▸ Exercise text
Content starts
Monday’s Letters to the Editor

Monday’s Letters to the Editor

Updated: 1 month, 23 days, 23 hours, 41 minutes, 44 seconds ago

The views and opinions expressed in this commentary are those of the author and don’t necessarily reflect The Press Democrat editorial board’s perspective. The opinion and news sections operate separately and independently of one another.

Gun violence

EDITOR: The high school history book referred to by Monty Chipman as a definitive source for describing differences between the Republican and Democratic parties must have been published before the 1960s (“Inflammatory letter,” Nov. 24). The “party of Lincoln” today is not the same as in Lincoln’s time. True history is not frozen in a specific era but a record of what actually happened, including the changes in our world over time.

But that’s not the history that should concern us most after the second mass shooting in a week, the seventh in November, and more than 600 this year. The history of the Second Amendment has too often been ignored by those, even the 2008 Supreme Court, who propound private gun ownership as a constitutionally guaranteed right of all Americans, including military-style weapons for those who should never be granted legal access.

When will the insanity stop? When will we feel safe to go shopping, attend places of worship, be in the audience at movies or concerts and send our children to school without fearing an attack by some gun-toting maniac?

I’ve shed so many tears for people I don’t even know that no more thoughts and prayers can compensate for their loss. We must end it.


Santa Rosa

Pointless debate

EDITOR: Republic, Democracy, who cares? Whatever happened to the will of the people? Politics have become a cesspool instead of a body that promotes the best interests of all. The past is what the past means — history. We are in the now. The question is, will there be a past from the future?
Content ends
▸ Activity list
1 > Print the part of the letters to the editor between "When will the" and "some gun-toting maniac?", inclusive.
2 > Carry on the letters to the editor from the point where they stop.

Stored data:
Content starts
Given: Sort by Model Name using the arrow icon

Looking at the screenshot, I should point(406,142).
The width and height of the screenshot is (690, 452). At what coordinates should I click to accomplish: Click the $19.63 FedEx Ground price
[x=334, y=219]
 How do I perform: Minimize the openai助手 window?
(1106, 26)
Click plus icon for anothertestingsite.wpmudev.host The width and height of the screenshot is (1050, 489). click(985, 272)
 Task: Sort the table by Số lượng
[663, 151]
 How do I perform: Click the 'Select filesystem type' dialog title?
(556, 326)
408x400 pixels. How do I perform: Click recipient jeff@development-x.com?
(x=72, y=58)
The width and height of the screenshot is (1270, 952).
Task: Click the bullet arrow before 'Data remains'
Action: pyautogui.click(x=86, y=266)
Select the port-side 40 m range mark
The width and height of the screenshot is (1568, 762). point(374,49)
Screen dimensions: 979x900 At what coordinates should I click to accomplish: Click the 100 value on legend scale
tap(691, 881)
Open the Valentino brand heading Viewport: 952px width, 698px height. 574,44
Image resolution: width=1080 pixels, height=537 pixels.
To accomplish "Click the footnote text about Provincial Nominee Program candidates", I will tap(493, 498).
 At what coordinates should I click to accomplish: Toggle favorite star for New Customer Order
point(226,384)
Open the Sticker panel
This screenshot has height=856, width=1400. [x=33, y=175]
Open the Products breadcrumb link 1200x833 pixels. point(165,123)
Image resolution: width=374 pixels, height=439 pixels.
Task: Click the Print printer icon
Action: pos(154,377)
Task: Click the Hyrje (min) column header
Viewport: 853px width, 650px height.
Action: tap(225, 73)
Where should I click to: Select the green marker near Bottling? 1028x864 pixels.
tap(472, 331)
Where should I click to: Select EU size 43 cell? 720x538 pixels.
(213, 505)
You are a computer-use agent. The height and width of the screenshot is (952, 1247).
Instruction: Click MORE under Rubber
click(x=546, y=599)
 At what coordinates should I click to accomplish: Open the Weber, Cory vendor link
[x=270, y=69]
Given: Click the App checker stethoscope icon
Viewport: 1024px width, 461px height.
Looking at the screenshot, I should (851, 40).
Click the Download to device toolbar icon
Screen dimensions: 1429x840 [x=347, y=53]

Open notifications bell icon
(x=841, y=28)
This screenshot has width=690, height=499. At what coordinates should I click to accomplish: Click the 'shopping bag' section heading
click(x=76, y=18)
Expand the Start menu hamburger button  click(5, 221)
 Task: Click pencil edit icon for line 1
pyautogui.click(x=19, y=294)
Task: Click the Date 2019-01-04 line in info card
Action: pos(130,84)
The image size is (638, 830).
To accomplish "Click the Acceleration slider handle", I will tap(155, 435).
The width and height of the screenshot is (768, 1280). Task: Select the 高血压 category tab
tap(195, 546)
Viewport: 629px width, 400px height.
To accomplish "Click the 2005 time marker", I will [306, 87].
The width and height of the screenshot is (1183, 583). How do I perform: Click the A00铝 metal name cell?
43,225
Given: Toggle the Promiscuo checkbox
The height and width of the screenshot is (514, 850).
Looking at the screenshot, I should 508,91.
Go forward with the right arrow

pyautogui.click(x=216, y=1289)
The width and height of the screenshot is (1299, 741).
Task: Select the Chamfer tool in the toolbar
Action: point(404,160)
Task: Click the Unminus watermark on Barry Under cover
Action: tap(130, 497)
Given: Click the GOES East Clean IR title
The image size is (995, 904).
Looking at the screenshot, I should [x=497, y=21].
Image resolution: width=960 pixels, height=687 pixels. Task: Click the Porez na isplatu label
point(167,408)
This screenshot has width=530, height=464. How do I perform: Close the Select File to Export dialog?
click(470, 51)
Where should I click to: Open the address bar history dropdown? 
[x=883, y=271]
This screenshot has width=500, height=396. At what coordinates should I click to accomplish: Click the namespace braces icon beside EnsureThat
Content ends
▸ Outputs for the tasks
1 >
When will the insanity stop? When will we feel safe to go shopping, attend places of worship, be in the audience at movies or concerts and send our children to school without fearing an attack by some gun-toting maniac?

2 >
Harming local economy

EDITOR: I read the article about Black Friday with dismay (“Slow start for black Friday,” Nov. 26). In the article, you described Jen Saunders taking her daughters to the mall to experience Black Friday. She had them try on clothes and took pictures so she could “buy them later tonight.” Since she admitted to normally doing her shopping online, one can only assume she was using the local store as a showroom with no intention of purchasing there. Sadly, she is teaching her daughters to shop the same way.

I was further dismayed by how blithely this was described in the article with no mention by The Press Democrat of the obvious negative economic impact to Sonoma County. Nor did the article make any mention of the economic importance of buying locally. Without sales, retailers will be forced to close, eliminating the local jobs they provide. Those closures and ensuing job losses will further impact other local businesses, grocery stores, restaurants, theaters, on and on.

I wonder if Saunders will complain when storefronts are shuttered about her inability to view merchandise firsthand, before buying online.


Santa Rosa

Putin counts on fatigue

EDITOR: The yet-small pack of Republican lawmakers signaling a willingness to stop funding Ukraine’s defense against Russia should not be harbingers of abandonment by the American public. Inexplicably, President Joe Biden, though admirably supplying the Ukraine resistance, has never effectively explained to the American people the importance of the dimensions and —most crucially — the long-term requirements of that support. That bully-pulpit leadership is sorely lacking.

With so many countries embracing authoritarian regimes, and militarily revanchist Russia and China on the march (literally), such a blatant takeover as that of Ukraine cannot be allowed to succeed. The long-term and global consequences are painful to imagine. Even our feeble-minded isolationists should be able to imagine what a successful Vladimir Putin might do next, and how the failure of European Union-

NATO-American efforts will embolden China in its campaigns of internal repression and in its efforts to take over Taiwan.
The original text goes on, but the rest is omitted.